- _PROBLEM TO WORK ON_:
Nothing in the records should differ when you write them out again.

[Collected data]
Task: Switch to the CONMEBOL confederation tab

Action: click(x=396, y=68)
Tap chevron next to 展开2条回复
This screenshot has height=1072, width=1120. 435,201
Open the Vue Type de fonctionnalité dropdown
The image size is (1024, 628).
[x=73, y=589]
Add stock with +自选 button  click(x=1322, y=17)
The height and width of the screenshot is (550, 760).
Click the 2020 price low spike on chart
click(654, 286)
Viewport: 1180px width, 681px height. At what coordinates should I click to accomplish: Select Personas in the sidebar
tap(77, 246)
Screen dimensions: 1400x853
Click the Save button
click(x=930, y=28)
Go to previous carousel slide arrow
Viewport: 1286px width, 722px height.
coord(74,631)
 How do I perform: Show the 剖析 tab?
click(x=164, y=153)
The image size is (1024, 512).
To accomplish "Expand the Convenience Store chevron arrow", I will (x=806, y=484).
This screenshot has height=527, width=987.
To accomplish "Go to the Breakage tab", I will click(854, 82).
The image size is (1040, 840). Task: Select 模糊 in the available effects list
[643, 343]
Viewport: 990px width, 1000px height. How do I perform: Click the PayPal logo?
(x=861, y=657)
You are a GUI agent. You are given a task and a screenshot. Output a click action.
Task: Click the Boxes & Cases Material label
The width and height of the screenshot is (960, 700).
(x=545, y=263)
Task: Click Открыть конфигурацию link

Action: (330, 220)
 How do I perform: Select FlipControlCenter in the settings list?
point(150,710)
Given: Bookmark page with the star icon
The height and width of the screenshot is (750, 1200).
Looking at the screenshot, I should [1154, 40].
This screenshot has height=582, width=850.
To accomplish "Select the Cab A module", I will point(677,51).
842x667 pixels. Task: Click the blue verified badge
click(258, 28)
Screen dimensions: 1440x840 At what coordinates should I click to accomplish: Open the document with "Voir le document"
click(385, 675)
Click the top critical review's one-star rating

- _ANSWER SPACE_:
Task: Switch to the CONMEBOL confederation tab

Action: click(x=396, y=68)
Tap chevron next to 展开2条回复
This screenshot has height=1072, width=1120. 435,201
Open the Vue Type de fonctionnalité dropdown
The image size is (1024, 628).
[x=73, y=589]
Add stock with +自选 button  click(x=1322, y=17)
The height and width of the screenshot is (550, 760).
Click the 2020 price low spike on chart
click(654, 286)
Viewport: 1180px width, 681px height. At what coordinates should I click to accomplish: Select Personas in the sidebar
tap(77, 246)
Screen dimensions: 1400x853
Click the Save button
click(x=930, y=28)
Go to previous carousel slide arrow
Viewport: 1286px width, 722px height.
coord(74,631)
 How do I perform: Show the 剖析 tab?
click(x=164, y=153)
The image size is (1024, 512).
To accomplish "Expand the Convenience Store chevron arrow", I will (x=806, y=484).
This screenshot has height=527, width=987.
To accomplish "Go to the Breakage tab", I will click(854, 82).
The image size is (1040, 840). Task: Select 模糊 in the available effects list
[643, 343]
Viewport: 990px width, 1000px height. How do I perform: Click the PayPal logo?
(x=861, y=657)
You are a GUI agent. You are given a task and a screenshot. Output a click action.
Task: Click the Boxes & Cases Material label
The width and height of the screenshot is (960, 700).
(x=545, y=263)
Task: Click Открыть конфигурацию link

Action: (330, 220)
 How do I perform: Select FlipControlCenter in the settings list?
point(150,710)
Given: Bookmark page with the star icon
The height and width of the screenshot is (750, 1200).
Looking at the screenshot, I should [1154, 40].
This screenshot has height=582, width=850.
To accomplish "Select the Cab A module", I will point(677,51).
842x667 pixels. Task: Click the blue verified badge
click(258, 28)
Screen dimensions: 1440x840 At what coordinates should I click to accomplish: Open the document with "Voir le document"
click(385, 675)
Click the top critical review's one-star rating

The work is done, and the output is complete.